For kids, the goal is to learn a new skill, build confidence and let off some steam. Leoncello says a lot of what he learned in recovery and through boxing applies to any one at any age looking for any level of self help or self improvement.
New students will experience of blast of conditioning no boxer can do without, learn very specific and ordered punching combinations and face down the intimidation of a face-to-face encounter with an opponent or aggressor, like Leoncello, who is known to gear up in protective padding and encourage young students to hit him and hit him hard.
“So they can have a release, you know, in a healthy way, in a world that’s kind of chaotic,” Resendes said. “It gives them a sense of belonging, even if they don’t feel like they belong anywhere.”  
 “Our doors are always open to anybody,” Leoncello said. “I don’t want to say I see the potential, but I see the struggle in them, and I know I can be a part of their journey and help a little bit.”
Boxing might not be the right fit for everyone, but Leoncello says Leoncello Boxing is there and willing to work with anyone who wants to give it a shot.    
“I’m a little hard on the kids, but it’s what I’m for. It’s a tough sport. I think it’s kind of a soft world now and I’m trying to toughen these kids up a little bit.”  
Resendes said her own son David, 12, who is not a fan of team sports and struggles with ADHD, gained a big boost in confidence after some time in the gym
“Here it’s you against you, you know. You do the work,” she said.

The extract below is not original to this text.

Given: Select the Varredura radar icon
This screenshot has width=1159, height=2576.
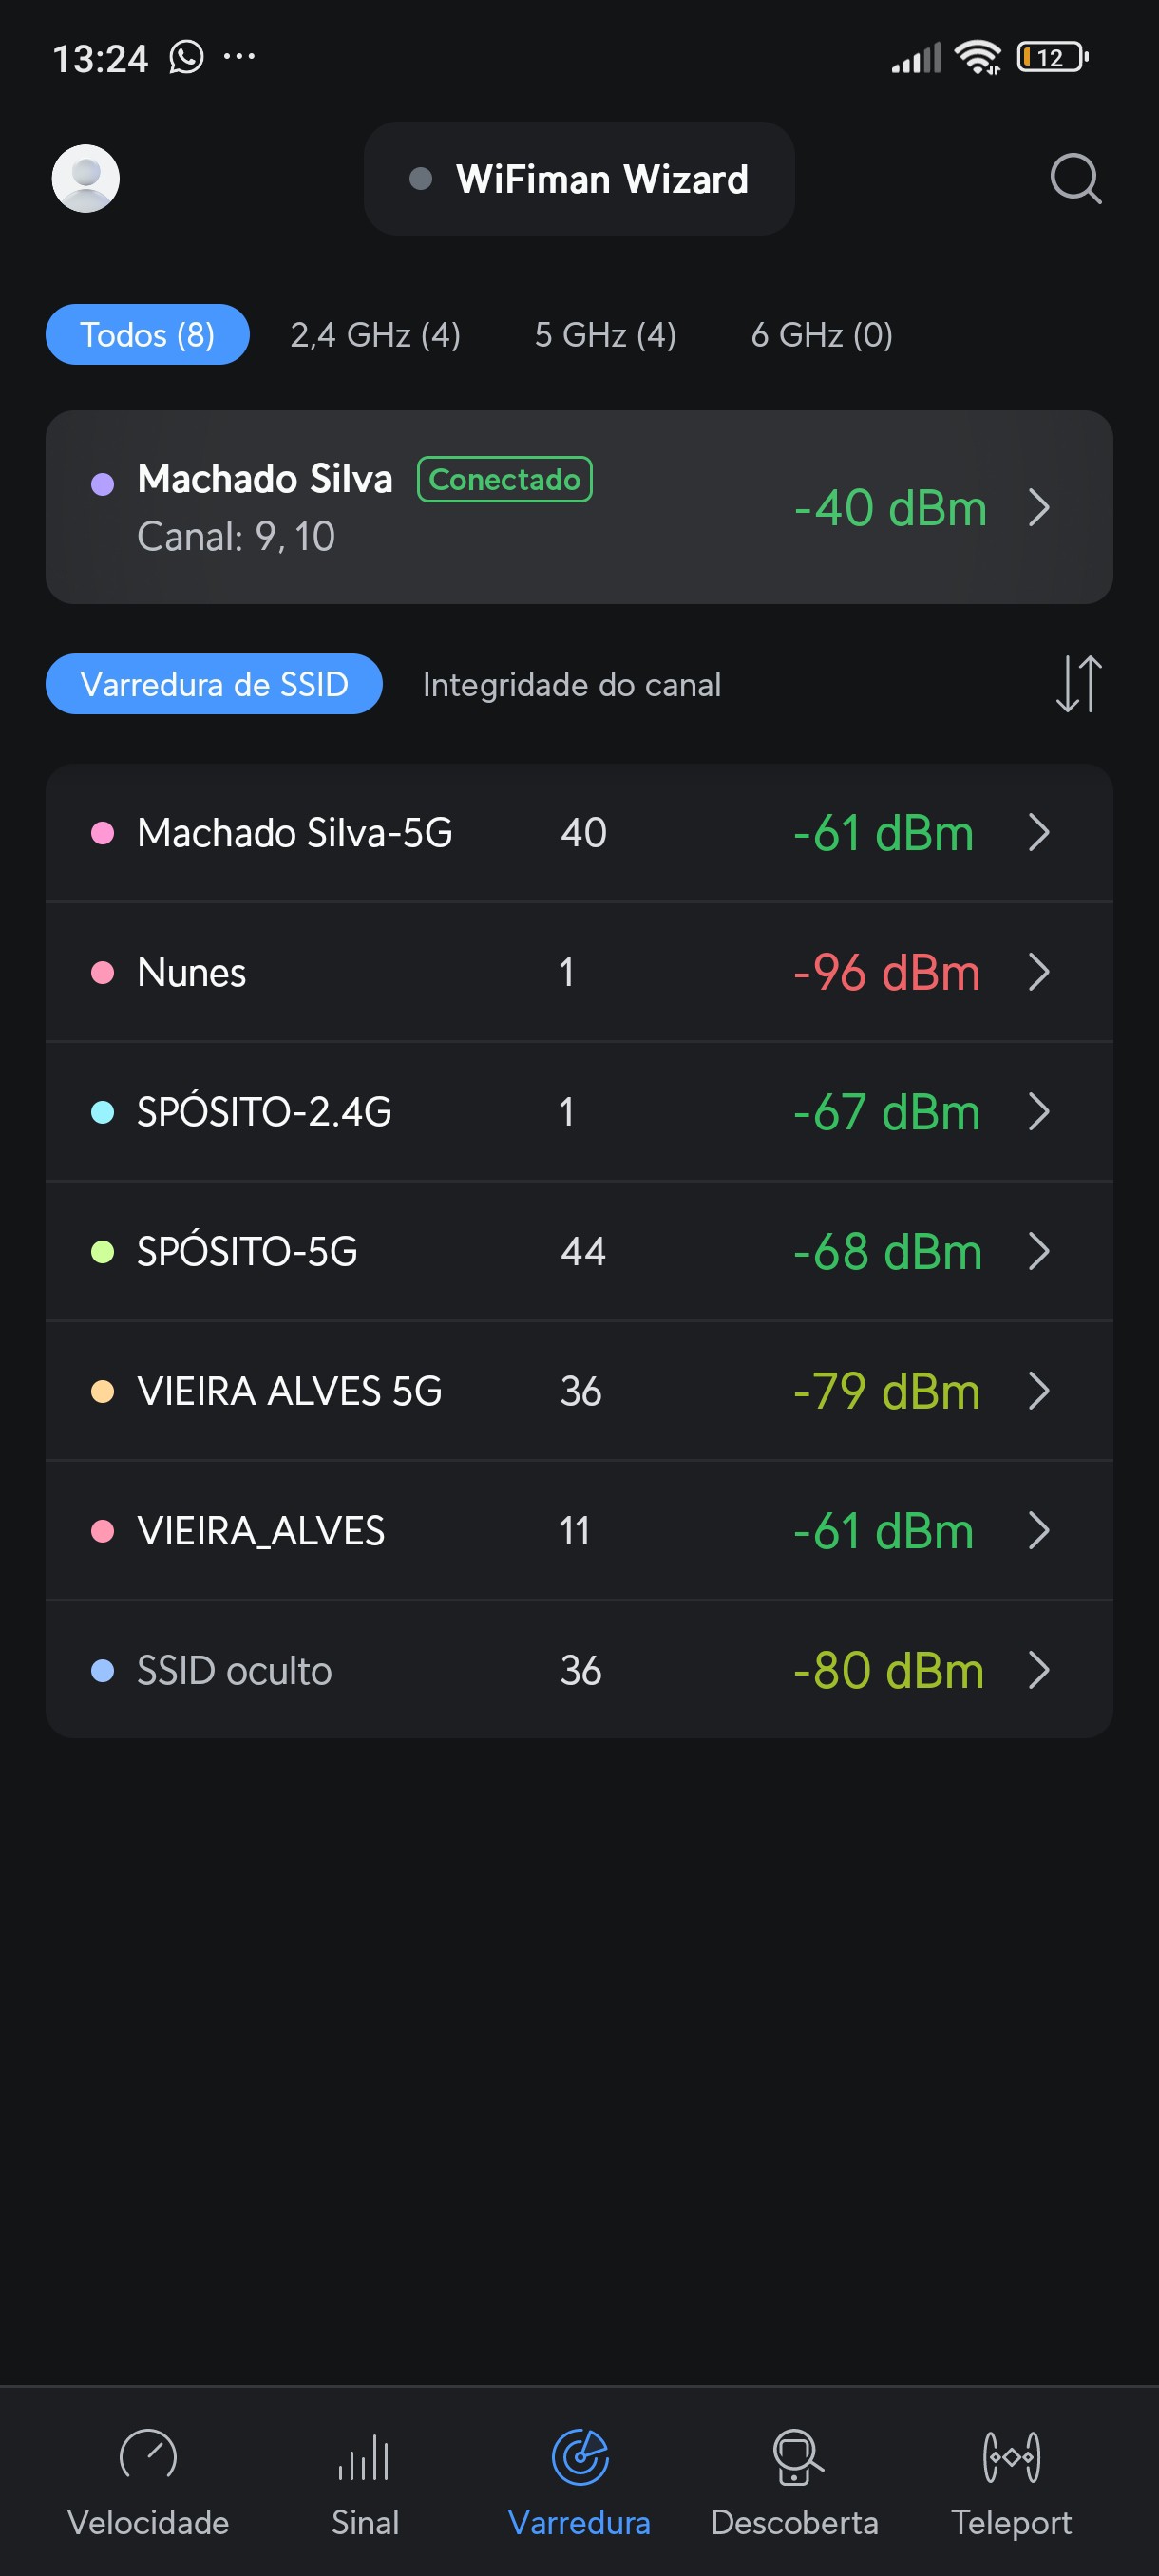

Leoncello, who formerly made his living as a mortgage broker, now 38, also fights professionally. And he’s scheduled for a bout Aug. 13 at Campanelli Stadium in Brockton, home of the Brockton Rox minor league baseball team.
“I’ve got two more years to fight professionally,” he said. “My goal with fighting is to show these kids, and people in early recovery, that this guy’s still doing it, and you can do it.  
“Also, to get my son back up here to see me fight. I want him to see me in the ring at least once, you know, and then I’ll be done.”